Ainda na concentração a Vilage no
Samba, foi anunciada pelo Diretor de Carnaval Jeferson Lima que com um discurso
contundente criticou a falta de organização da estrutura do carnaval,
principalmente a falta de arquibancada para o povo, e os ganhadores de títulos
antes do desfile começar.
Só lamentamos a falta do tradicional
caderno com o enredo da escola que não foi distribuído para a imprensa, que
segundo um diretor o documento foi somente para os jurados, o que prejudica o
trabalho da imprensa.
Mas mesmo assim, o enredo Rosas Negras, representando as mulheres que
construíram o Brasil foi brilhantemente desenvolvido e o show de luzes, cor,
alegria, efeitos especiais foi o ponto alto do desfile da verde e branco
friburguense, com a água, símbolo a escola, emitindo sons anunciando a chegada
da escola.
A imigração dos negros, a escravidão,
as mães de leite, o misticismo das pretas velhas veio representado nos
carros alegóricos, da mesma forma que a Rosa negra, protegida por uma guarda de
mulheres lindas.
Apresentado por um dos maiores destaques da escola, Julio Santos, trouxe
o segundo casal de mestre sala e porta bandeira
Bruno e Érica, mas, Betão e
Alessandra, (1° casal da escola), exibiram o bailado essencial que já garantiu
nota máxima em vários carnavais da escola.

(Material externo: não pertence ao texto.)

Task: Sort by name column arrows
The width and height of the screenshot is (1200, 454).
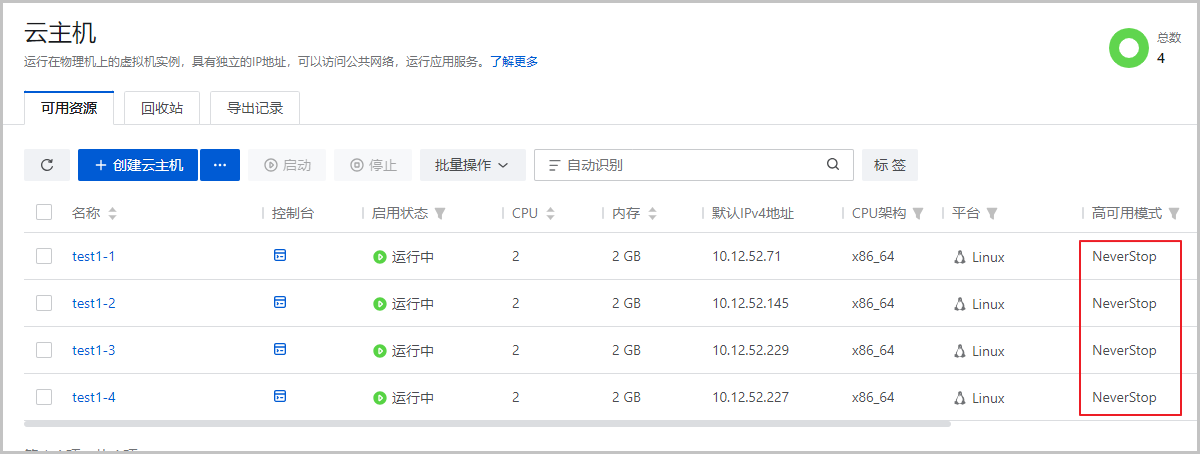Action: [112, 213]
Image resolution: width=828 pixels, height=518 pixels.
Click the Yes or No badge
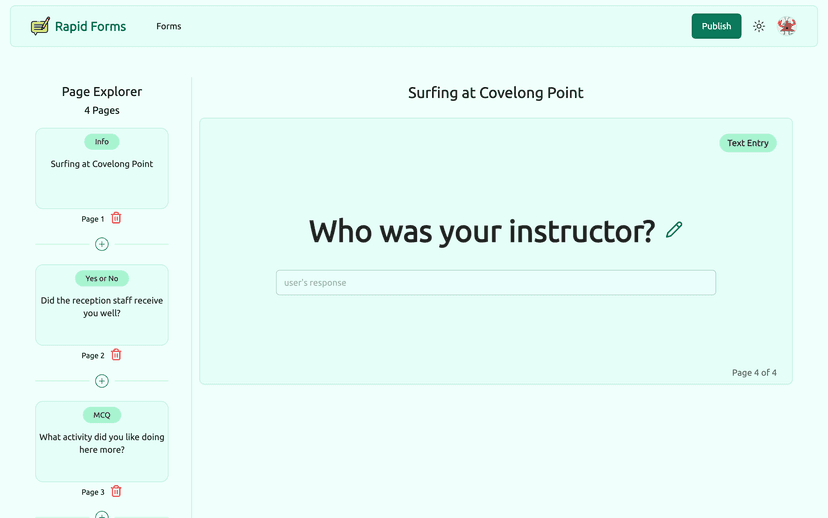(x=102, y=278)
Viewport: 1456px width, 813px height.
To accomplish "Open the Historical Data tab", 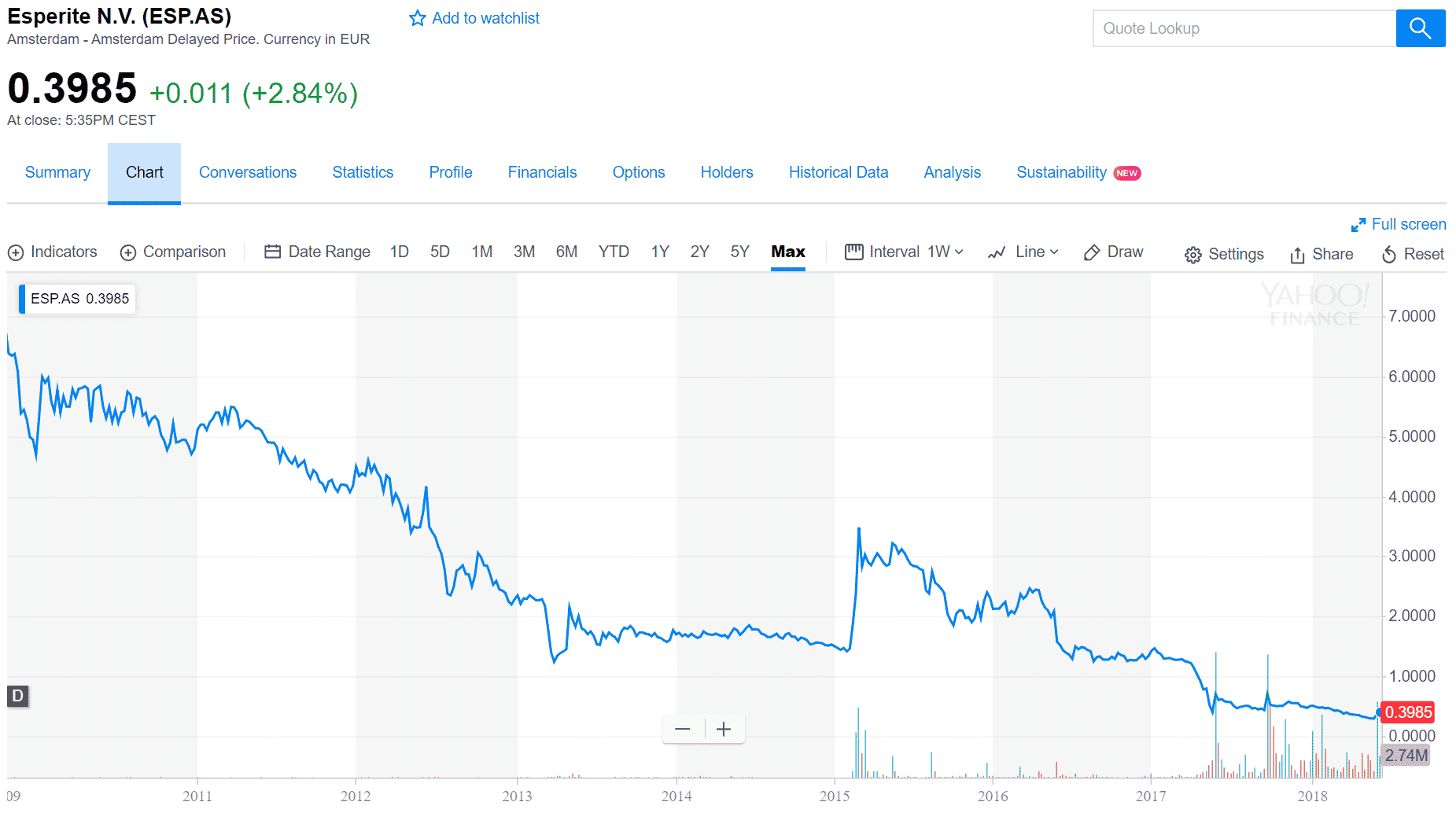I will click(838, 172).
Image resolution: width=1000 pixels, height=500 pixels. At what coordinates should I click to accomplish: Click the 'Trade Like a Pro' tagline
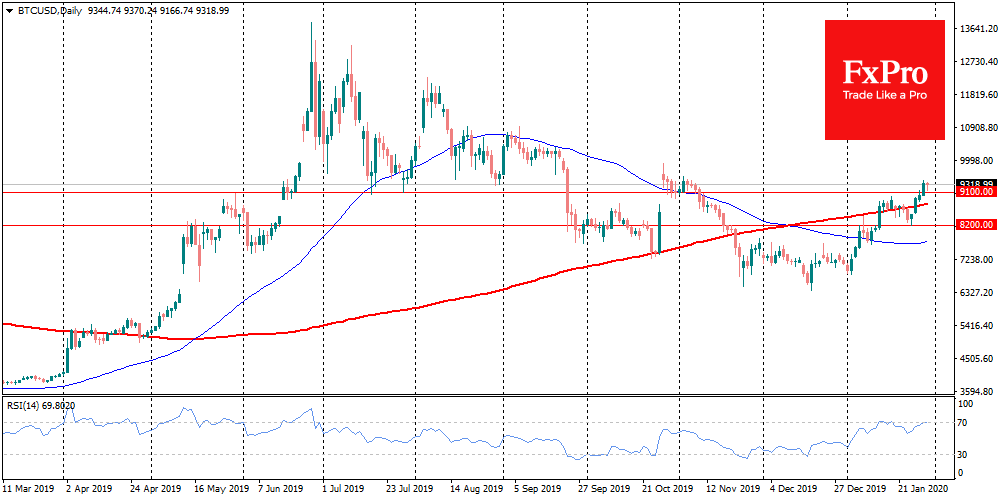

Detalhe interessante, o casal completou 15 anos de Vilage no Samba e
deram tudo de si para justificar esse amor pela escola.
Oceano de dor e saudade, mostrado em várias, foi um prêmio para o
carnavalesco Leandro Barbosa que demonstrando seu semblante de cansaço no
início de desfile, conseguiu influenciar todo mundo que estava ao seu lado com
seu canto vibrante.
Importado do Rio de Janeiro o intérprete Nego, substituiu Monstrinho que
desfilou na Grande Rio, e foi auxiliado pelos cantores: Nego Roger, Junior
Gomes, Fabinho, Glauber e Jefinho Fumaça.
As paradinhas rápidas da bateria Furiosa da Serra, sob o comando do
mestre Riquinho foi uma das surpresas da Vilage na avenida.